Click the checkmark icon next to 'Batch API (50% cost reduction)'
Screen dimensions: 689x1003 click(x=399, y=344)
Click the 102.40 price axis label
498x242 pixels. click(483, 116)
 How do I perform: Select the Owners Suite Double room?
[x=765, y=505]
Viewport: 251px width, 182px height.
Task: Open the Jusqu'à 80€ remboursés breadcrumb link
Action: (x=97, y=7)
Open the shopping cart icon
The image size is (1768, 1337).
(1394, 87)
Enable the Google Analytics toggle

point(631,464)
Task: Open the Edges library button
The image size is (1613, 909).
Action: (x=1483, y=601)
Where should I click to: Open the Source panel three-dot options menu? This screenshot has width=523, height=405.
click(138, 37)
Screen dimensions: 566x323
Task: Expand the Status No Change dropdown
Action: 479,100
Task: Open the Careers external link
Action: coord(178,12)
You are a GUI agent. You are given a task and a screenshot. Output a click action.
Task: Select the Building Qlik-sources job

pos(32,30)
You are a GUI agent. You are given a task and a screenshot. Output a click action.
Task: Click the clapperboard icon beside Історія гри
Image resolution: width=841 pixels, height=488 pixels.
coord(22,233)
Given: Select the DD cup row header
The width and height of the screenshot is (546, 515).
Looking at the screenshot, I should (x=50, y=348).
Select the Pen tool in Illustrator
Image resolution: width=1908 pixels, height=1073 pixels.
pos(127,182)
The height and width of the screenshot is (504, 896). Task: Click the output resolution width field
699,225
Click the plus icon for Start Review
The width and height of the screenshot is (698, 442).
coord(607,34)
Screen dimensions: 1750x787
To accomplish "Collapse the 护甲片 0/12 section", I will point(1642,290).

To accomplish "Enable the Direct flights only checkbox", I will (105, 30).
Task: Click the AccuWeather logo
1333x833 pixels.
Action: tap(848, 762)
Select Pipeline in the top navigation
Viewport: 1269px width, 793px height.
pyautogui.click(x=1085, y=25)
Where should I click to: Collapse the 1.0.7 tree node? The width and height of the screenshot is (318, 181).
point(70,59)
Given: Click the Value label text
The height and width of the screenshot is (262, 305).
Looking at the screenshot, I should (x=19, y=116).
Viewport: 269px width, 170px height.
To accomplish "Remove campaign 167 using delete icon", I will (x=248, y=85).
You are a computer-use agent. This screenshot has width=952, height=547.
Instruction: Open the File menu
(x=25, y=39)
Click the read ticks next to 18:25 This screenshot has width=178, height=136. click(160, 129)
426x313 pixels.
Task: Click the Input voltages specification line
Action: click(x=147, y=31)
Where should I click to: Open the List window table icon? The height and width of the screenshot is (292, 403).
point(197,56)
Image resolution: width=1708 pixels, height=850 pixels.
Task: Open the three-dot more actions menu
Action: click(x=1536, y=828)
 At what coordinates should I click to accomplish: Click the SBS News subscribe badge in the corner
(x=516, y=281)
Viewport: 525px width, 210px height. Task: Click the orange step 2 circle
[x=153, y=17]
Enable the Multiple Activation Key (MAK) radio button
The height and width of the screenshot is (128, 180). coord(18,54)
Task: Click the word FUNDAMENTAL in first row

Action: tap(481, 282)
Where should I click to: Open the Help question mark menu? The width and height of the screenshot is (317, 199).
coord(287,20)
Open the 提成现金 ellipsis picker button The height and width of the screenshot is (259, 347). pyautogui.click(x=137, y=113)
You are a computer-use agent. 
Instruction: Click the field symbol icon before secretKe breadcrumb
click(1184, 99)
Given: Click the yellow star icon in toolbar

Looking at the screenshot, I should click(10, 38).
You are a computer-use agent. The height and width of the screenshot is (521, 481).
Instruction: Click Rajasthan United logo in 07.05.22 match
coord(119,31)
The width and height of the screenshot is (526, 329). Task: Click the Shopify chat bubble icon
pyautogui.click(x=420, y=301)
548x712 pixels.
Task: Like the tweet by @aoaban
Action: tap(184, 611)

## [PROBLEM TO WORK ON]
What lines in the entries above include the string "computer"? Return each one.

## [SOLUTION]
You are a computer-use agent. This screenshot has width=952, height=547.
You are a computer-use agent. 
You are a computer-use agent. The height and width of the screenshot is (521, 481).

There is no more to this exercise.